Su’s assigned mission was to design the next generation electric power grid for the Moon, Mars, and in time space travel to the stars for the greater glory of the Communist Party. But Su’s five digit IQ had recognized years ago that all energy of every kind needed to be part of a heavily intertwined, AI based neural network. Electrical, thermal, mechanical, spiritual, it made no difference to Su.

And the Freedom Energy Network was born, given birth by a Chinese woman in America, living in the Appalachian mountains in Knoxville, Tennessee of all places, leading a phenomenally dangerous double life. The two things that kept her sane were her totally hidden, rock solid Christian faith, and her four dogs, two long hair miniature dachshunds and two corgis, all girls. 

The dogs were considered totally ridiculous and a symbol of out-of-control decadence by her handlers, but they were easily fooled into believing the dogs were a necessary part of her cover story. What idiots, but whatever, her puppies brought her so much love and joy to her personal hell, floating on a sea of darkness.

Her Secret Squirrel buds had been working on a totally outrageous plan for many months that was a triple dipper. With someone this smart, why do just one thing when you can do a hat trick at the same time?

So the Squirrel Master Plan is Su is on her way to Mars, that’s one, to be the chief architect of the Freedom Energy Network, that’s two, and find husbands, the triple dipper, and it just can’t happen fast enough. The clock was ticking and this unquestioningly is literally a case of life or death. And BigGuy loves the idea that her four-legged daughters are going with her, the first puppies on Mars. Time to find her daughters husbands! And oh by the way, Su needs one too.

But marriage and puppies will have to wait. Su’s idea for the Freedom Energy Network design is so revolutionary it actually made Big Guy stop and think.   For about three seconds, and then he said, “I like it. Do it.” and walked away to the next challenge. Su got the video call about 30 seconds later from someone she didn’t recognize and didn’t answer, much less even touch her phone.  When they called again and BigGuy, or an excellent impersonator was waving in the vid and doing his wonderful goofy shuffle, she put her life on the line and answered. Not only did she not die but the new, upward trajectory of her life, soon to be literally up and out of her nightmare, was now her best blessing ever. She immediately recognized it had to be a God thing.
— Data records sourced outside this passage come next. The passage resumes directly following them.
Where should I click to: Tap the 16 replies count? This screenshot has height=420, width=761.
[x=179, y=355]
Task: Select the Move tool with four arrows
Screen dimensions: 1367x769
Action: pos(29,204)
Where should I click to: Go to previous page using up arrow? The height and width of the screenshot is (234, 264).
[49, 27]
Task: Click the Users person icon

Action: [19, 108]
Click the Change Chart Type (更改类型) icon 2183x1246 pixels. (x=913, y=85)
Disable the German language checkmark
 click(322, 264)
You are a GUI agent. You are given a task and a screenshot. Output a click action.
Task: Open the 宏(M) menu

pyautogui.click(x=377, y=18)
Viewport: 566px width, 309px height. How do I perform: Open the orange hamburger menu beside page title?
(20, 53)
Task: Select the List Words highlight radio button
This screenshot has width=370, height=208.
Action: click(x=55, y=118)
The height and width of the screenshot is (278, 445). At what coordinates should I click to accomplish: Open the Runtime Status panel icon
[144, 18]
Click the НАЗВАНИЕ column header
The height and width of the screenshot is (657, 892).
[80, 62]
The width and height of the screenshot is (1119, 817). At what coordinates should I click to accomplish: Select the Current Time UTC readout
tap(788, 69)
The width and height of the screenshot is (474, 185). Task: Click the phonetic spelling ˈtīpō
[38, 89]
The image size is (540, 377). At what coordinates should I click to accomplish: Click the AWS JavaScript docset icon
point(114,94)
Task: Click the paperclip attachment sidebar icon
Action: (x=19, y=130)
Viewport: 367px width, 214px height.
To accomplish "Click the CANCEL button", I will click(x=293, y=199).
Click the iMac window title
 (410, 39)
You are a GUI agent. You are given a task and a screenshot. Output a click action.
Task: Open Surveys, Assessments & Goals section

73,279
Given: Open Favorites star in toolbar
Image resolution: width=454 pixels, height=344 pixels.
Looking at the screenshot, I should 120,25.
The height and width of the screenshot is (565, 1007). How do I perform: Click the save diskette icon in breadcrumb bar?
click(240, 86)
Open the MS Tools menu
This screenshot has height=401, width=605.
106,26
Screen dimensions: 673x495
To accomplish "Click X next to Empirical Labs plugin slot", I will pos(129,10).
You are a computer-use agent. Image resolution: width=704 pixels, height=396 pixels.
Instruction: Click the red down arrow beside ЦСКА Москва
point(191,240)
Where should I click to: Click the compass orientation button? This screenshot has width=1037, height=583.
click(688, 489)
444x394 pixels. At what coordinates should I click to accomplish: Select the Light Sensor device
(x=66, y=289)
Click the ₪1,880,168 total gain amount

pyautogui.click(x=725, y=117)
Her design for the Freedom Energy Network was both elegantly simple and incredibly complex at the same time.  The exact opposite of the existing top-down, one way grid architecture that traced its roots all the way back to Thomas Edison’s first grid in Manhattan 140 years ago. Time for the Red Ocean dinosaur to die was at hand, and Su was now leading the charge. If that had to be on Mars to keep her safe BigGuy would make it happen. 

Which is how Su ended up on the next bus to Mars with her four furry friends, a non-negotiable item, which virtually everyone thought was fantastic, First Dogs on Mars, etcetera, along with Charlene and Josh. Always careful and reserved, Su was knocked over by the two Texans’ outgoing nature. Within the first few minutes Su suddenly realized she wasn’t afraid for the first time in as long as she could remember.

Her life was turning upside down. Next on the list was her four-legged daughters immediately abandoning their mom for Josh. Here’s this gentle giant of a man, rolling around on the deck getting smothered with dog kisses, with the puppies playing King of the Mountain crawling all over him. Charlene saw the stunned expression on her face and said with a great big smile “Don’t pay him and dogs no nevermind, it’s been like that since he was two years old. Dogs just know.”

Suddenly Su started crying tears of joy, something she had never known. Charlene just wrapped her up in her arms, a total stranger no more. It was at that point Su realized she was family.